Hi,
I try to minimize of the cost function with regulatization term
min_{u,m} 1/2 || u(T)-u_d ||^2 +\alpha/2 || m ||^2
subject to \frac{\partial u} {\partial t } - \nu*\Delta u = m
u=0 at time t=0 and u=0 on the boundary
I run the code and get the following error
F = ((u-u_old)*v/dt + nu*inner(grad(u), grad(v)) - m[0]*v)*dx
Traceback (most recent call last):
File "<ipython-input-66-4d4ef0e38cd7>", line 1, in <module>
F = ((u-u_old)*v/dt + nu*inner(grad(u), grad(v)) - m[0]*v)*dx
File "/usr/lib/python3/dist-packages/ufl/measure.py", line 437, in __rmul__
domains = extract_domains(integrand)
File "/usr/lib/python3/dist-packages/ufl/domain.py", line 351, in extract_domains
return sorted(join_domains(domainlist))
TypeError: '<' not supported between instances of 'Mesh' and 'Mesh'
also get error for dt[FINISH_TIME]. It does not work neither.

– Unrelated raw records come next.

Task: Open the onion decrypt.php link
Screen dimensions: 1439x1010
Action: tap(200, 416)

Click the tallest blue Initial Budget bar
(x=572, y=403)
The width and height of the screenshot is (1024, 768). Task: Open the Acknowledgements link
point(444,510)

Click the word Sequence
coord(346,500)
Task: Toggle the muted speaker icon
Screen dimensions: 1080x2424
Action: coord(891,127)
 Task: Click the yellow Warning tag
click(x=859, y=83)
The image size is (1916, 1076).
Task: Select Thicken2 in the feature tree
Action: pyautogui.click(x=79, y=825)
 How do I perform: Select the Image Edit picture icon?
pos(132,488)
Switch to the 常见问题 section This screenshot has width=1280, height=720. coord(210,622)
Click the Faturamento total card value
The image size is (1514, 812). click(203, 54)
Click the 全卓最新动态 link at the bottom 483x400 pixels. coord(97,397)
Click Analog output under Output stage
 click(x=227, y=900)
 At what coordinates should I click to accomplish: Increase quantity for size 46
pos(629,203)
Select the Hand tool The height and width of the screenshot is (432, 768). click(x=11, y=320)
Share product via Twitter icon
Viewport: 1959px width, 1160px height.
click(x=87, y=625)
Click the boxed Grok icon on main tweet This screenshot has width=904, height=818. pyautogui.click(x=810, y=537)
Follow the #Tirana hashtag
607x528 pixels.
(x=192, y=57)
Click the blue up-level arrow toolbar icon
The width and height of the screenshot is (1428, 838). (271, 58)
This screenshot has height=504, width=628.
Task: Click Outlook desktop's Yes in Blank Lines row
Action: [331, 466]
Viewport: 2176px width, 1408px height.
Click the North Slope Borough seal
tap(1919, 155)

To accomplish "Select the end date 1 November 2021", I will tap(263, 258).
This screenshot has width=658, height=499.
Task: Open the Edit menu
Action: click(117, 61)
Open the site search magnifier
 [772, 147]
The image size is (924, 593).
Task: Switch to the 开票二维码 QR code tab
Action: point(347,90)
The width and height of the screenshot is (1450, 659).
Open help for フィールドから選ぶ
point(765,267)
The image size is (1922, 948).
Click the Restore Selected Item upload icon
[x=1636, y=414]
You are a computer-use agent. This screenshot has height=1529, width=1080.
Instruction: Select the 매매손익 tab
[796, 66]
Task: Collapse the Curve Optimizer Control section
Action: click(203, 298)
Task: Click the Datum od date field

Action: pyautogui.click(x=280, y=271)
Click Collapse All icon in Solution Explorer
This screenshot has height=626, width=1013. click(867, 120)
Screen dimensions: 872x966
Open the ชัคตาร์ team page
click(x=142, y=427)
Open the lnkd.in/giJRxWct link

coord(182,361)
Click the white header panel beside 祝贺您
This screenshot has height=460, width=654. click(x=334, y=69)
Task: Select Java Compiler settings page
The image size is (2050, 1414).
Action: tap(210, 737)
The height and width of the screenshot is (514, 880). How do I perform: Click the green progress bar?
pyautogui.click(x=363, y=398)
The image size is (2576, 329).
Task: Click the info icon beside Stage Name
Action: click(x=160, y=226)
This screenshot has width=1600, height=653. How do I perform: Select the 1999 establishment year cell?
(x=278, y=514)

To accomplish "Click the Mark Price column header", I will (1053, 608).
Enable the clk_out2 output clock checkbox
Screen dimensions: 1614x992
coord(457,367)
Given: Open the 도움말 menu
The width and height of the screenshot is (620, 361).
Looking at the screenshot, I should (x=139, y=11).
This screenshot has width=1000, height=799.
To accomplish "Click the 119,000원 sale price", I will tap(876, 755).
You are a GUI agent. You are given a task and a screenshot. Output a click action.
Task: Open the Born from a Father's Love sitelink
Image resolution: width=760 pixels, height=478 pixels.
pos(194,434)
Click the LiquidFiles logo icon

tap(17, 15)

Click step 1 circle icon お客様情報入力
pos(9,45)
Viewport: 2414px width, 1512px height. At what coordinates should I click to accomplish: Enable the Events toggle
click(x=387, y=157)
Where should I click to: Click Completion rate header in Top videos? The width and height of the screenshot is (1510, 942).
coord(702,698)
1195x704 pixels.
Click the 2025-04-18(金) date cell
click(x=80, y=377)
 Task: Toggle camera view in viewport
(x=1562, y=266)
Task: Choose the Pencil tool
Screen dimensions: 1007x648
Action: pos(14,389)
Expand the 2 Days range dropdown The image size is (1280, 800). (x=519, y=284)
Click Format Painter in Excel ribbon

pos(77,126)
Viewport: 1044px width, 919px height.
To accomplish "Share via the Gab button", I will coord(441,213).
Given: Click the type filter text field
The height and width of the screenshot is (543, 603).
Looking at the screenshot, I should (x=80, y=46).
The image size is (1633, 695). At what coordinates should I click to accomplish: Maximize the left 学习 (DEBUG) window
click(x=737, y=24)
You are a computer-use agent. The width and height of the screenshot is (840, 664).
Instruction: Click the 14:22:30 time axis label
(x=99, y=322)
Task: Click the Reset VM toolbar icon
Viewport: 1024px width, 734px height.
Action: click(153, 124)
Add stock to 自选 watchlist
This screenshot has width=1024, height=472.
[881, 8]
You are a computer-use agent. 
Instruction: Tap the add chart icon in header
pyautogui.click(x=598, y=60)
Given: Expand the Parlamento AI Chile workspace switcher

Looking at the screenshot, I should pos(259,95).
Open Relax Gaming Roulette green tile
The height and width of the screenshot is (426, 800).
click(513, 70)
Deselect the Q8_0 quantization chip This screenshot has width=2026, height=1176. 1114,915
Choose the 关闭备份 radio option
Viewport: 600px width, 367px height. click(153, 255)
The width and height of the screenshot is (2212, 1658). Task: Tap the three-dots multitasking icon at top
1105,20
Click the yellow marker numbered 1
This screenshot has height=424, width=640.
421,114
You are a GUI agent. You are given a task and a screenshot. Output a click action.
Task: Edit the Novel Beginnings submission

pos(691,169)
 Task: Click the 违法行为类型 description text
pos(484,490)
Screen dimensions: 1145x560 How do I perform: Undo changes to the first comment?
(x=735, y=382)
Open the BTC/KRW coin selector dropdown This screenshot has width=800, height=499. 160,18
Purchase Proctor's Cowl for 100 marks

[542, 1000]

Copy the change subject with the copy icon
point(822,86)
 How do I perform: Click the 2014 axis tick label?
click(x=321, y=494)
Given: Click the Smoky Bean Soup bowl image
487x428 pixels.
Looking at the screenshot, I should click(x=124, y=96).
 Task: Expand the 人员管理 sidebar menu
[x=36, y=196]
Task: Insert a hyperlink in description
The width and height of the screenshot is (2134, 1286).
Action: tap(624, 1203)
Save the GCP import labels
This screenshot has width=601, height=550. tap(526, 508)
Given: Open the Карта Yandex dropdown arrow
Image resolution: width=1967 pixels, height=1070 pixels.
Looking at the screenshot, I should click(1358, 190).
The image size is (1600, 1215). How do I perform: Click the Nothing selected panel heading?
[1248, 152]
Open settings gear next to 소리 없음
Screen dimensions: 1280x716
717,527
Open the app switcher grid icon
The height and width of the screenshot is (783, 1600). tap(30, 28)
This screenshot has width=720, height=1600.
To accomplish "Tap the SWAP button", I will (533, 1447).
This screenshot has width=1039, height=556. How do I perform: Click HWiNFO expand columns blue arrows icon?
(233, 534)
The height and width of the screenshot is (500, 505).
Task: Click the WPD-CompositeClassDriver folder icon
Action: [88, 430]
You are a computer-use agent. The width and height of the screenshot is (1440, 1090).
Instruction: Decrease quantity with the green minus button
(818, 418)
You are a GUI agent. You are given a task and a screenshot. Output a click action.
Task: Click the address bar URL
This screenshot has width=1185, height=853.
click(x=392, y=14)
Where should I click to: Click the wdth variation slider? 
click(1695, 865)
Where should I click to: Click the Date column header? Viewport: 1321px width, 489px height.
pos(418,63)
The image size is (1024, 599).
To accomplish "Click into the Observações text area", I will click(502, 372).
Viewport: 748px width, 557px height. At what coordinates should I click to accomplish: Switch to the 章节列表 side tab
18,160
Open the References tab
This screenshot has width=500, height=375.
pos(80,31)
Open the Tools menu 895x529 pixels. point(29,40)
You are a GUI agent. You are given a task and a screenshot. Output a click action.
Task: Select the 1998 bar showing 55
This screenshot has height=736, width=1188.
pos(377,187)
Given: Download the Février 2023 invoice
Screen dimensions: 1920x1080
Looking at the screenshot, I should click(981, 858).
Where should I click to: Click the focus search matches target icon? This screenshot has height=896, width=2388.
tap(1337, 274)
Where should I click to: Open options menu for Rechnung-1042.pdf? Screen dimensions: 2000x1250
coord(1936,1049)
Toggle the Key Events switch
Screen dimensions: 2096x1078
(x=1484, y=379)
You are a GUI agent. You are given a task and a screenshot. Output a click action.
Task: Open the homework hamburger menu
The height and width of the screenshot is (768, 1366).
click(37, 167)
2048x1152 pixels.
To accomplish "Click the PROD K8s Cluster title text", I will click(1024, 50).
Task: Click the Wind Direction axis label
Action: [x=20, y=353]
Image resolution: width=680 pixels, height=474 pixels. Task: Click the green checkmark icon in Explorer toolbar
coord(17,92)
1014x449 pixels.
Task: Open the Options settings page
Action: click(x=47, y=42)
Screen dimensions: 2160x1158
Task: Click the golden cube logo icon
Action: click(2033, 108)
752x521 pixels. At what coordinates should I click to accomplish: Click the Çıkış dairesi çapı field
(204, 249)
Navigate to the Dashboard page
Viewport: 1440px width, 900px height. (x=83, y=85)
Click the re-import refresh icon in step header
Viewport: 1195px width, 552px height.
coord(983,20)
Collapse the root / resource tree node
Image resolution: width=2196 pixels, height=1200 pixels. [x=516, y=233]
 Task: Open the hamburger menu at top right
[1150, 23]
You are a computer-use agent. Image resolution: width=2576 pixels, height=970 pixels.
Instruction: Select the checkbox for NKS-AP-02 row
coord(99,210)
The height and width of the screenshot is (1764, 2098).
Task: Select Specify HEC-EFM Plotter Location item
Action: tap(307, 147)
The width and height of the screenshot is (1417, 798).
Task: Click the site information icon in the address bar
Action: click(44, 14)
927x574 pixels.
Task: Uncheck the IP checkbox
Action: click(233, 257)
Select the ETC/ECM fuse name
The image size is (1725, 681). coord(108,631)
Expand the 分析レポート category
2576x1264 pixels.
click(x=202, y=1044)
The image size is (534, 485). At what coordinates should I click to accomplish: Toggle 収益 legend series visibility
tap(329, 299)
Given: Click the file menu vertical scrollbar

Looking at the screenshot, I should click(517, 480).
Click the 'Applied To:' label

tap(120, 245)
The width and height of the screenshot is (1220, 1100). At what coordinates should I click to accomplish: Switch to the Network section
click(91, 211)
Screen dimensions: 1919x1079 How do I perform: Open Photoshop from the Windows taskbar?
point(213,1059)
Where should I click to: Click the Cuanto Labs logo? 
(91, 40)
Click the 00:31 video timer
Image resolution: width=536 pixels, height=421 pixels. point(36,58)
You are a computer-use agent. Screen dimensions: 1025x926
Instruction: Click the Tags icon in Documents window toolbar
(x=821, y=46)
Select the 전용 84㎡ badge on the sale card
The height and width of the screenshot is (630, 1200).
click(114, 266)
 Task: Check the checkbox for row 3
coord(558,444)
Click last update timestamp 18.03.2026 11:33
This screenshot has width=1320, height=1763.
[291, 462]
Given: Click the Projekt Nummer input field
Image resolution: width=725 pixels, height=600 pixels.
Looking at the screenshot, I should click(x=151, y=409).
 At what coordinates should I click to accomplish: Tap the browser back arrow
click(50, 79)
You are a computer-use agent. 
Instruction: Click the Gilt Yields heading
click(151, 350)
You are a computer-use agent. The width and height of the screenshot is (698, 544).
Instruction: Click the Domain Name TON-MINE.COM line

How can I make it work and find the plots.
the version of python is 3.6.9 and install on ubuntu.
The Code is
from fenics import *
import numpy as np
import matplotlib.pyplot as plt
from fenics_adjoint import *
from ufl import replace
N =30
dt = 0.2
T=1.0
nx = ny = 30
mesh = UnitSquareMesh(nx,ny)
V = FunctionSpace(mesh, "CG", 1)
W = FunctionSpace(mesh, "DG", 0)
u = Function (V, name="State")
u_old = Function(V, name="OldState")
x = SpatialCoordinate(mesh)
u_d =Expression("16*x[0]*(x[0]-1)*x[1]*(x[1]-1)*sin(pi*t)", t=0, degree=4)
nu= interpolate(Expression("1e-5",degree=2),V)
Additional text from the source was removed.